Esta generación de políticos fue tolerada (y quizá impulsada objetivamente) por el propio capital monopólico, porque las viejas clases políticas desprestigiadas ya no le garantizaban el control del pueblo, del país y de sus recursos. La tolerancia dio confianza a los reformadores para intentar ir más a fondo, de modo tal que, quizá sin darse cuenta, comenzaron a lastimar los intereses de los verdaderos amos de la economía. La respuesta la conocemos todos: Correa traicionado y exiliado, Cristina Fernández perseguida y amenazada de cárcel, Dilma Rousseff defenestrada y Lula en la cárcel, Evo Morales y Daniel Ortega con la espada de Damocles de una “revolución de colores” sobre su cabeza. Solo Cuba y Venezuela resisten, y la causa es obvia: son las únicas que han recurrido al pueblo, organizado y consciente, como la única fuerza capaz de defender los cambios conquistados.

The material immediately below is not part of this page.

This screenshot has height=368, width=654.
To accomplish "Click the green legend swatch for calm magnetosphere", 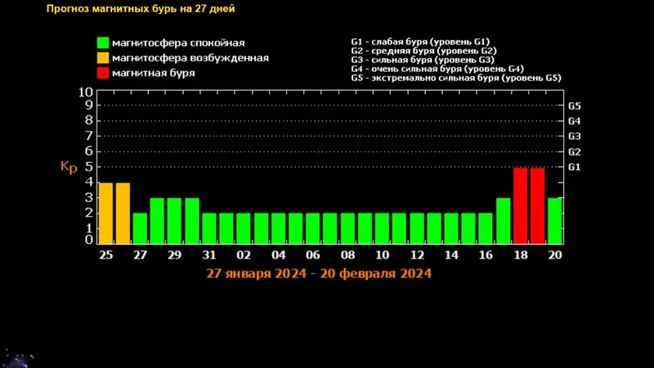I will (x=103, y=43).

¿Y México? Es obvio que Morena se enfrentará con una disyuntiva semejante: o se va por la superficie con programas puramente asistencialistas para las mayorías y con inversiones significativas para impulsar el crecimiento económico en provecho de los grandes capitales. O se lanza a fondo cambiando el modelo neoliberal por uno más racional y equitativo, en cuyo caso debería prepararse para resistir la embestida y no sufrir el mismo destino que los gobernantes mencionados. Medidas como los recortes salariales que van a lesionar a miles de familias, o las amenazas en contra de la organización popular y los derechos de petición y de manifestación pública, apuntan claramente en sentido contrario a esto último. Hoy por hoy, es evidente que cuenta con la tolerancia (y tal vez con el acuerdo) de Norteamérica, como indica la firma del nuevo TLC y los comentarios elogiosos de Trump hacia López Obrador; pero eso se terminará tan pronto se empiecen a tocar en serio los intereses del imperialismo. Todo indica, pues, que la pobreza seguirá recibiendo paliativos mientras la parte del león se la llevarán los afortunados de siempre. ¡Ojalá nos equivoquemos!


Escrito por Aquiles Córdova Morán

Ingeniero por la Universidad Autónoma Chapingo y Secretario general del Movimiento Antorchista Nacional.